逆に高級なブランド腕時計も人気が高いようだ。ダイバーを含めたアウトドア志向の人たちや水泳やジョギングなどのスポーツをする人たちは相変わらず腕時計をしているようだが、街で遊ぶことを主とした若者たちにとっては確かに携帯で十分だ。

しかし社会人になり取引先訪問や商談の場で時刻を知るために携帯を取り出していると不格好で印象的にマイナスになるばかりか、携帯を取り出すことすら忘れてルーズな時間管理になりかねない。

そこで愛用の腕時計を1つは所有しておきたい。『普段使い』の時計としてどんなものを選ぶか?デザイン的に愛着の持てるモノ、機能性の優れたモノ、視認性の優れたモノ、狂わないモノなど色々あるが、誰しもがリーズナブルな価格で最高のモノを選びたいと思うだろう。

腕時計が作られた経緯は砲撃手が砲撃のタイミングを計るために懐中時計をベルトで腕に巻きつけたことから、ドイツで軍用品として作られたことに始まる。

提供資料:
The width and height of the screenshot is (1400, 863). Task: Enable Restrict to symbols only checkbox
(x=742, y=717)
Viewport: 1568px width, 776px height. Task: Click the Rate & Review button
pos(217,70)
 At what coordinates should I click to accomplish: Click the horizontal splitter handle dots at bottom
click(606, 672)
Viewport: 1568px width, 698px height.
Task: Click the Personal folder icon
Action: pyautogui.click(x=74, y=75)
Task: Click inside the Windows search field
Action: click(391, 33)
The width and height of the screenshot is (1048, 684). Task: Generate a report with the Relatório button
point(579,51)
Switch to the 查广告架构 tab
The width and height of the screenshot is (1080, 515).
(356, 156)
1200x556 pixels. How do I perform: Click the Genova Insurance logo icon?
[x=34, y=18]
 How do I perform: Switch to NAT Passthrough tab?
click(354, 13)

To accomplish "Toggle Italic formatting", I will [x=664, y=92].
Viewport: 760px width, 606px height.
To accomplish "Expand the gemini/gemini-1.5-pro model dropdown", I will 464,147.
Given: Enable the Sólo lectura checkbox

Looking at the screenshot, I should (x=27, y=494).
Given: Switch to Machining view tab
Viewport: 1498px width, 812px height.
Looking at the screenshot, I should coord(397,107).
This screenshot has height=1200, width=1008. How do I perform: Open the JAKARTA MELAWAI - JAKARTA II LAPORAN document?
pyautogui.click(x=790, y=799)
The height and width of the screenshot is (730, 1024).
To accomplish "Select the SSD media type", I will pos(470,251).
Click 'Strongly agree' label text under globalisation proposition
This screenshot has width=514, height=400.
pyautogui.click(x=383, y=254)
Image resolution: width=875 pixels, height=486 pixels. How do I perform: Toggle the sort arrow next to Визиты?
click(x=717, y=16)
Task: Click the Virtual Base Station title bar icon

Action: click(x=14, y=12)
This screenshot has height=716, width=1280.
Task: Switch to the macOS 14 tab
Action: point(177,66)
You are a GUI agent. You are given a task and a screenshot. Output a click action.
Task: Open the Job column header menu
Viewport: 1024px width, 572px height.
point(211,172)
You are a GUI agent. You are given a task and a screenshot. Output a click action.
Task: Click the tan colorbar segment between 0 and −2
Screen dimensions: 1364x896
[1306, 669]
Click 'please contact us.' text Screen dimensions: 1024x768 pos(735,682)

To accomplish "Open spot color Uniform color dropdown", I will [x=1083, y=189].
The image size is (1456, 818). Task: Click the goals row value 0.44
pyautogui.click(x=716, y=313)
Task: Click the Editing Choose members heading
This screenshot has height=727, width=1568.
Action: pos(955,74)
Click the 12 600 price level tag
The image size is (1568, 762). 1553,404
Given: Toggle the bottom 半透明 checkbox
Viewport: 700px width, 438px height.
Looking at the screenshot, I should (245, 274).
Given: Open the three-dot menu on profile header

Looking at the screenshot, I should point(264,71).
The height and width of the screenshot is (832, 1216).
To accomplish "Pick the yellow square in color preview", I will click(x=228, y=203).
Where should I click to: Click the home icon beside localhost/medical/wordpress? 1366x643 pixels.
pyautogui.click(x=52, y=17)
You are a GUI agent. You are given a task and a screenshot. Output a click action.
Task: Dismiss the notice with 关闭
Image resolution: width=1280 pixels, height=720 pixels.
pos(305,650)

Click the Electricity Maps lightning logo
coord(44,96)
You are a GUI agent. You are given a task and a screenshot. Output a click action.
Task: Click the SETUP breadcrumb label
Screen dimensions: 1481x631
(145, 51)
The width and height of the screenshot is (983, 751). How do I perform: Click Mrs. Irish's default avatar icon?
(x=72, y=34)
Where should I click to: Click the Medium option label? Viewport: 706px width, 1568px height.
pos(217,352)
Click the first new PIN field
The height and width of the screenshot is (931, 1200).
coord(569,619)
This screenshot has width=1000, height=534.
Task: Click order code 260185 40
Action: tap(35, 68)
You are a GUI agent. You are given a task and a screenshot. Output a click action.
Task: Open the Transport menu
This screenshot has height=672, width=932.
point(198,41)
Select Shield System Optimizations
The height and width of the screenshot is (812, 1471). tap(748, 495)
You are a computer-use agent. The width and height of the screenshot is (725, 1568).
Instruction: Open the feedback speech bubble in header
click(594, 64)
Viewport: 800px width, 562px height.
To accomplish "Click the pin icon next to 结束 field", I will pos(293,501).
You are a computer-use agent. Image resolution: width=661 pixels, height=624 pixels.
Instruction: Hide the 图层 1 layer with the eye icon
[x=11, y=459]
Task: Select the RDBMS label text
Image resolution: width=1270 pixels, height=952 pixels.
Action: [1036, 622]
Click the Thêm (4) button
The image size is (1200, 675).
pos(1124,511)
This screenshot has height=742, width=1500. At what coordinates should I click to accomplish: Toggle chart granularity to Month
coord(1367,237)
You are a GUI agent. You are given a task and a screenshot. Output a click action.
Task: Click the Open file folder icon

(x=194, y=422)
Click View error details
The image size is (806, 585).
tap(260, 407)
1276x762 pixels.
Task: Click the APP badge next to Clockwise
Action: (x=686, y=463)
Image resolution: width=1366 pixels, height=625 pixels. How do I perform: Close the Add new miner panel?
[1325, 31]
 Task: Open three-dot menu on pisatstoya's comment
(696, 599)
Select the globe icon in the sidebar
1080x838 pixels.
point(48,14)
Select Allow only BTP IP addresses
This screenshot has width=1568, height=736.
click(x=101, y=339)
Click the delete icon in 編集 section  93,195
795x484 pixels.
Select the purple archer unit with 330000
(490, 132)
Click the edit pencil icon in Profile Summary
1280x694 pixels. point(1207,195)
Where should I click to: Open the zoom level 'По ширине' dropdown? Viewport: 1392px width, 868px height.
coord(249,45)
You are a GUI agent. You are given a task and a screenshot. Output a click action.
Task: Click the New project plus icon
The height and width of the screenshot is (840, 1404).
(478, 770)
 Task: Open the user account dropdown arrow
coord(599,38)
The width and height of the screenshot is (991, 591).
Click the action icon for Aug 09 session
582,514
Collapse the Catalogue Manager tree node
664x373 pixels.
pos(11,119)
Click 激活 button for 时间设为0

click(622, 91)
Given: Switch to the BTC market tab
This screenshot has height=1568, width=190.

作業内容:
1. 腕時計についての原文から、「逆に高級なブランド腕時計も人」を含む語句で書き始め、「モノを選びたいと思うだろう。」で終わる部分を一字一句変えずに抜き出してください。
2. 腕時計についての原文によると、腕時計はどこの国で何として作られたことに始まりますか。

解答一覧:
1.
逆に高級なブランド腕時計も人気が高いようだ。ダイバーを含めたアウトドア志向の人たちや水泳やジョギングなどのスポーツをする人たちは相変わらず腕時計をしているようだが、街で遊ぶことを主とした若者たちにとっては確かに携帯で十分だ。

しかし社会人になり取引先訪問や商談の場で時刻を知るために携帯を取り出していると不格好で印象的にマイナスになるばかりか、携帯を取り出すことすら忘れてルーズな時間管理になりかねない。

そこで愛用の腕時計を1つは所有しておきたい。『普段使い』の時計としてどんなものを選ぶか?デザイン的に愛着の持てるモノ、機能性の優れたモノ、視認性の優れたモノ、狂わないモノなど色々あるが、誰しもがリーズナブルな価格で最高のモノを選びたいと思うだろう。

2. ドイツで軍用品として作られたことに始まります。